When I first saw this movie, I honestly thought it was scary.

First of all, this Mr. Kenzo Okuzaki's face was scary.

He has black, animal-like eyes that hardly show any emotional movement. As he says himself in the film, he was imprisoned for 10 years in 1956 for stabbing a real estate agent to death in an argument.

Is this what the eyes of a person who has killed someone look like?

Sometimes he talks about his sins with remorse, and sometimes he gets angry at the mere mention of the word "Yasukuni" and beats up the person in front of him・・・

If you think about it, without this eccentric presence of Kenzo Okuzaki, this documentary would not have been possible in the first place, but it would have taken a certain amount of determination to accept it.

Forty years after the war, all the people involved at the time were all old and living peacefully in the countryside. Suddenly, Okuzaki and his camera barge in and demand, "Tell us what you've been up to! Suddenly, Okuzaki and his camera came in and demanded, "Tell us what you've been doing!

Okuzaki said.

"If you don't talk about what you went through in that tragic war, people will eventually forget and it will happen again. If you tell the truth, you will create a world without war."

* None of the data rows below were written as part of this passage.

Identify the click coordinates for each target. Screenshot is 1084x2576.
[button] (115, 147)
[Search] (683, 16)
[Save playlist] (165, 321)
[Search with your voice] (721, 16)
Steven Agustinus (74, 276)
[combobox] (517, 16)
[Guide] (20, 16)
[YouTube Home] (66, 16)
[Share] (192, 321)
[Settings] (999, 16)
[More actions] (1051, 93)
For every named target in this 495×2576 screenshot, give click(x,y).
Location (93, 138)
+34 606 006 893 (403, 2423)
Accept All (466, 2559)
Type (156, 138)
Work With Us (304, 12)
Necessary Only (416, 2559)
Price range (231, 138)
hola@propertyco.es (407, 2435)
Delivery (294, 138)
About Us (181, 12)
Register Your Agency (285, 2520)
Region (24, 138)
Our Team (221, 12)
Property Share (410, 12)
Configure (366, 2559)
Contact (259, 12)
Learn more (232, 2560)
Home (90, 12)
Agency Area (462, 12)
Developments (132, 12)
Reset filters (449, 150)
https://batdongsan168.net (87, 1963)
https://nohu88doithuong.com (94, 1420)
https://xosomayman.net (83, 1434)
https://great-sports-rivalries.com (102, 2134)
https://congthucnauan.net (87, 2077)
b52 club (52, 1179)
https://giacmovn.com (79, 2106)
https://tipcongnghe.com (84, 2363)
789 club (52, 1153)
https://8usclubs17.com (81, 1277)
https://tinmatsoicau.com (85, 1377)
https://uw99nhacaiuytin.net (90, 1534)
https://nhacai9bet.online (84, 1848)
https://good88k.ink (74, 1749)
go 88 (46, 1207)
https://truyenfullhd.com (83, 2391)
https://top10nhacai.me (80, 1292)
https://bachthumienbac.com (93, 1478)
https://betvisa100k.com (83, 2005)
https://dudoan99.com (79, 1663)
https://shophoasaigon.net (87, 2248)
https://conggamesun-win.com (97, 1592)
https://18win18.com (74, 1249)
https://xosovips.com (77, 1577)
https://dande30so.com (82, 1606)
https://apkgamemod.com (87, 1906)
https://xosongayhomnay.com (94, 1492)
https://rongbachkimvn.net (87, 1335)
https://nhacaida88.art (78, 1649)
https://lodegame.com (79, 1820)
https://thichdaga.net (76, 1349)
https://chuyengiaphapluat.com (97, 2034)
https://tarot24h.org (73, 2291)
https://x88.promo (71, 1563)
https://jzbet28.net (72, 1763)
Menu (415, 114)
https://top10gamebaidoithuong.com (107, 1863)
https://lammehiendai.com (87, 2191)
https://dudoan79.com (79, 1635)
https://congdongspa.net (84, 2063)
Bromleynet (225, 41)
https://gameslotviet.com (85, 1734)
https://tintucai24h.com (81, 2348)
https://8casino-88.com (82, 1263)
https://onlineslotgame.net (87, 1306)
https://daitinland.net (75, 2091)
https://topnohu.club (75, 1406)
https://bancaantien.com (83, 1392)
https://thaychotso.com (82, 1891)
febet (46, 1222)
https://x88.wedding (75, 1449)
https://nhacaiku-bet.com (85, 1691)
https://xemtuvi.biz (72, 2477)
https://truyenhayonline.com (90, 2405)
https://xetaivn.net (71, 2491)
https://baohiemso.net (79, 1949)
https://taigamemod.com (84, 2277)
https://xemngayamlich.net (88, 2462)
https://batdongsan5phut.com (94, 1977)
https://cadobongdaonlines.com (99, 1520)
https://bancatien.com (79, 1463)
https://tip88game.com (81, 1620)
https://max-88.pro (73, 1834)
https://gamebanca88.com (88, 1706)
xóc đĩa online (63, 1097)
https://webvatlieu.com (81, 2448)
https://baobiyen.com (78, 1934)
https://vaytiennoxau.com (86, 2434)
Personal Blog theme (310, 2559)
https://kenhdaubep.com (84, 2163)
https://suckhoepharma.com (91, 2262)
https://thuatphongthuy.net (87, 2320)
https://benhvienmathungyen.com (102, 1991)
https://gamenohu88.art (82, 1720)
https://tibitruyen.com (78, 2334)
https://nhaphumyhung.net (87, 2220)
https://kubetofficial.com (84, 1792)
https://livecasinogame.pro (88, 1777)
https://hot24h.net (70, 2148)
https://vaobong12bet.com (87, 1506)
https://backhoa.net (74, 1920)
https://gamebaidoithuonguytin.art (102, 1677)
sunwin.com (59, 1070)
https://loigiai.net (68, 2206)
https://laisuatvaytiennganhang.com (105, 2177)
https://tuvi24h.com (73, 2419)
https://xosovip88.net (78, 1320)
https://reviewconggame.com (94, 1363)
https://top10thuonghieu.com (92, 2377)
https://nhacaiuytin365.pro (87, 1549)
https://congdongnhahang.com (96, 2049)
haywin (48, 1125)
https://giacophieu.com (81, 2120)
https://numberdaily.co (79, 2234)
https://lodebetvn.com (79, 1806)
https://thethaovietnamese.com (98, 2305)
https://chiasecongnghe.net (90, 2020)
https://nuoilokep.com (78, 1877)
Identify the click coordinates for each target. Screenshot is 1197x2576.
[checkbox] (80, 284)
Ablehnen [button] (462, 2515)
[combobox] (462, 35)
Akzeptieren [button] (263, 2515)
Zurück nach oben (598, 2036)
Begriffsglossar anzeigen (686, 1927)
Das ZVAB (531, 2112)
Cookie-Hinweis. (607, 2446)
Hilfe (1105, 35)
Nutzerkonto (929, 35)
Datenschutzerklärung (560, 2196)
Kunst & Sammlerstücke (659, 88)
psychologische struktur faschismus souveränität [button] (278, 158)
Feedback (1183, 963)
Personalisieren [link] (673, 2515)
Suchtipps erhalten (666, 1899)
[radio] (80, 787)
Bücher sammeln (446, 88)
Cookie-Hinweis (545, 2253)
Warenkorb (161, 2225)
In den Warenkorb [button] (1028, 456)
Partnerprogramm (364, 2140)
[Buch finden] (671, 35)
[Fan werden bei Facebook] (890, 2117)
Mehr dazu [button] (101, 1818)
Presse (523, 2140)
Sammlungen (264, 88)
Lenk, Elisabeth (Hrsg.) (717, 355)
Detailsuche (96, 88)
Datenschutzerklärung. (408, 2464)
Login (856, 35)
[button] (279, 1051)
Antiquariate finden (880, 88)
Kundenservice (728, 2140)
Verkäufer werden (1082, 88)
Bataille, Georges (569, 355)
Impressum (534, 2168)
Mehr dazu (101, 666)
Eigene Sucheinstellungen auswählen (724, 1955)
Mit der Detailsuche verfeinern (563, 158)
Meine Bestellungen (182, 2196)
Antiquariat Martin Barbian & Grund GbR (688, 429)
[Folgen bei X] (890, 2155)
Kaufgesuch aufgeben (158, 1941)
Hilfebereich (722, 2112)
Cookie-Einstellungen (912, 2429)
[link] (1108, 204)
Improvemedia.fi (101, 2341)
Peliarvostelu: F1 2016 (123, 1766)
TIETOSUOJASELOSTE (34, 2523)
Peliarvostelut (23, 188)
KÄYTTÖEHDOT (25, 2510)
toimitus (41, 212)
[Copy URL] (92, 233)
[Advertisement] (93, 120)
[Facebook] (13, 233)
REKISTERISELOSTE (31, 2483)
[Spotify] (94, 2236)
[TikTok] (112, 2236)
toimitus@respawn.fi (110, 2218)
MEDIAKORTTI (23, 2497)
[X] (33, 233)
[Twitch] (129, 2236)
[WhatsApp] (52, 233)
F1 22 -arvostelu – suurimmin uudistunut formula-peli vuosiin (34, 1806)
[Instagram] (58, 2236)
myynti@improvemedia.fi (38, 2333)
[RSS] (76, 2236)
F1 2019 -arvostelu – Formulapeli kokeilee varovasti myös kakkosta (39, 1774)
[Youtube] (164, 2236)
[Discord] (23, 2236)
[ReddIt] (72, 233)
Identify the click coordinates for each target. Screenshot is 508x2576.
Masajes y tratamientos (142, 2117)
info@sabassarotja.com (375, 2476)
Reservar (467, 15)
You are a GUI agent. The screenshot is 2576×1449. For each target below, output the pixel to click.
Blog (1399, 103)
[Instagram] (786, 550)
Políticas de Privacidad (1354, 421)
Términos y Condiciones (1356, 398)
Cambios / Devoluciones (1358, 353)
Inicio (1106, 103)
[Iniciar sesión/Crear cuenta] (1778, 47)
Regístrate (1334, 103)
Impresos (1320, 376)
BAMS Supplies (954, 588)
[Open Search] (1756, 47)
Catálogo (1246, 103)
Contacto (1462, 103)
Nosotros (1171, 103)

It was people as old as my own grandfather who were yelling at me and making me feel small. That's enough. Even my own grandmother never talked about the war. Everyone had been through too much pain and wanted to forget about it as soon as possible. And then a complete stranger comes in and rubs salt in the wound. To tell the truth, I was annoyed.

But in the end, what Okuzaki had said was true.

Somewhere along the line, people forgot about it. It's like muddy water that has settled over the years, and now it's there, clear as if nothing happened. But it's rotten water. If you throw a stone into it, it will instantly become muddy water again.

This past August, the film was being shown in revival across the country, and I think now is the time to see it.